TO DO:
**A.** In the pizza book description, edit the passage between "Twenty authors have" and "or long fermentation?", inclusive, swapping "compressed yeast" for "fresh yeast".
**B.** Put this sentence from the pizza book description into Spanish: "Twenty authors have contributed to the volume, which is edited by Paolo Masi, Professor Emeritus of Food Process Engineering at the University of Napoli Federico II."

The Art of the Neapolitan Pizzaiuolo from Tradition to Innovation
Shipping calculated at checkout
This is a companion volume to The Neapolitan Pizza: A Scientific Guide About the Artisanal Process. It addresses a range of issues raised by the recent increase in interest in Neapolitan pizza making, from ingredient selection to technique and equipment.
Twenty authors have contributed to the volume, which is edited by Paolo Masi, Professor Emeritus of Food Process Engineering at the University of Napoli Federico II. Its 156 pages include color photographs, charts, and flowcharts, all used to address a host of questions from the perspective of the Neapolitan tradition.
For example:
-
Why is there an interest in new flours, and what needs might they fulfill?
-
Is it better to use compressed yeast or sourdough?
-
What is the difference between short, medium, or long fermentation?
-
How can one always have everything needed to make a pizza at home?
-
What happens during the short time in which the pizza is cooking?
-
Are wood-fired ovens the only way to achieve a soft and fragrant pizza?
-
But does cooking pizza at high temperatures have health implications for those who eat it?
-
Is there a way to enjoy a takeaway pizza that tastes just as good as one eaten in a pizzeria?
To answer these questions the latest scientific findings have been used, presenting the results in an accessible yet rigorous way.
Paperback. Black-and-white and color illustrations throughout.

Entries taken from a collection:

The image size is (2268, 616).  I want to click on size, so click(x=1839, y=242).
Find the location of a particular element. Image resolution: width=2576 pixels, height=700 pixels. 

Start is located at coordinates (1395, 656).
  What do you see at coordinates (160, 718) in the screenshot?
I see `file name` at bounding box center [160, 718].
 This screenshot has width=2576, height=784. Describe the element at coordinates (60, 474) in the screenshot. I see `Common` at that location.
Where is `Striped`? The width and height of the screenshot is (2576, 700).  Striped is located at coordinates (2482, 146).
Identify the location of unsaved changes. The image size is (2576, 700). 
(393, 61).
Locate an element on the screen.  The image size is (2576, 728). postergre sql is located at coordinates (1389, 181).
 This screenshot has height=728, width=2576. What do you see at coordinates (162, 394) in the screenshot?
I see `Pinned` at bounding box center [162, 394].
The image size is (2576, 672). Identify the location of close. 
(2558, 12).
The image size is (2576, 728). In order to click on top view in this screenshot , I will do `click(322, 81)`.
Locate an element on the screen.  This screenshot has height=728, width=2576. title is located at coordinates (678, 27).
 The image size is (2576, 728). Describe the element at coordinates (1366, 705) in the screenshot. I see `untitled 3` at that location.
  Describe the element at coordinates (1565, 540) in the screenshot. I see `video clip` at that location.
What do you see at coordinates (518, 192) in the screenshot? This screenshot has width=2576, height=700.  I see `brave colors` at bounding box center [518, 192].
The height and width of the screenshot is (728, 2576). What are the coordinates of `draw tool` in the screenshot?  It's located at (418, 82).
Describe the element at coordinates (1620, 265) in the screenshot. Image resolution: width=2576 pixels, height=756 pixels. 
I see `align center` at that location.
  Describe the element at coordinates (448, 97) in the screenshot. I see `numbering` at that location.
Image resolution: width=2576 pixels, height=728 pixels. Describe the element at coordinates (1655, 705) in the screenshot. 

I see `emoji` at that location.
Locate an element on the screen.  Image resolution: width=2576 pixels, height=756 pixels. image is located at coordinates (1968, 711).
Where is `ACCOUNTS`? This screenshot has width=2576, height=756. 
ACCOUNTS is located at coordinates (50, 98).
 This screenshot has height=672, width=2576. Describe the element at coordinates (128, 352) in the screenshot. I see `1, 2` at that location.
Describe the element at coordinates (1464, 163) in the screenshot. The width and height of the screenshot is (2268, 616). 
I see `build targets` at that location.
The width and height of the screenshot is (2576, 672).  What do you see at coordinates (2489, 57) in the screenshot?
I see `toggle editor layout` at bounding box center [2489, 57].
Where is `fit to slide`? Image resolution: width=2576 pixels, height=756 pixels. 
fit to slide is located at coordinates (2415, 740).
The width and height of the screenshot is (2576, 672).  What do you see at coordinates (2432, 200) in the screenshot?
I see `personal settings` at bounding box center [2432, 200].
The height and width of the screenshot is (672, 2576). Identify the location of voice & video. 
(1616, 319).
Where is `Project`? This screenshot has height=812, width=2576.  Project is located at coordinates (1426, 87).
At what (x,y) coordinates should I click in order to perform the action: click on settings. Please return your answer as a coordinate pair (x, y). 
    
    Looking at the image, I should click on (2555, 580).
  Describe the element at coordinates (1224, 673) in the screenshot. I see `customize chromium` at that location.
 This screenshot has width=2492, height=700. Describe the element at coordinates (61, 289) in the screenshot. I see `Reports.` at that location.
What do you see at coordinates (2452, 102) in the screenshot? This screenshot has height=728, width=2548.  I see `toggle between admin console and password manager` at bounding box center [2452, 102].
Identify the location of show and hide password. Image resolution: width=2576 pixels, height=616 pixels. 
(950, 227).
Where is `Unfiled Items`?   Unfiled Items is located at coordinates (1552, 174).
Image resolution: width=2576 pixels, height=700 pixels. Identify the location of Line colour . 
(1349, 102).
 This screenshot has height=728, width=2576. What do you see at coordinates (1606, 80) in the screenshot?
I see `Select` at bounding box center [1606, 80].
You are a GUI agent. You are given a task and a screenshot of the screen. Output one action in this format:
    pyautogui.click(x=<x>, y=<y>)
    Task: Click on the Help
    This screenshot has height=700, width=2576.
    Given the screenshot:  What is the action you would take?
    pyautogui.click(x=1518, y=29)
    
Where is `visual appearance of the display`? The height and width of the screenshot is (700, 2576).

YOUR WRITTEN ANSWERS:
**A.**
Twenty authors have contributed to the volume, which is edited by Paolo Masi, Professor Emeritus of Food Process Engineering at the University of Napoli Federico II. Its 156 pages include color photographs, charts, and flowcharts, all used to address a host of questions from the perspective of the Neapolitan tradition.
For example:
-
Why is there an interest in new flours, and what needs might they fulfill?
-
Is it better to use fresh yeast or sourdough?
-
What is the difference between short, medium, or long fermentation?

**B.** Veinte autores han contribuido al volumen, editado por Paolo Masi, profesor emérito de Ingeniería de Procesos Alimentarios de la Universidad de Nápoles Federico II.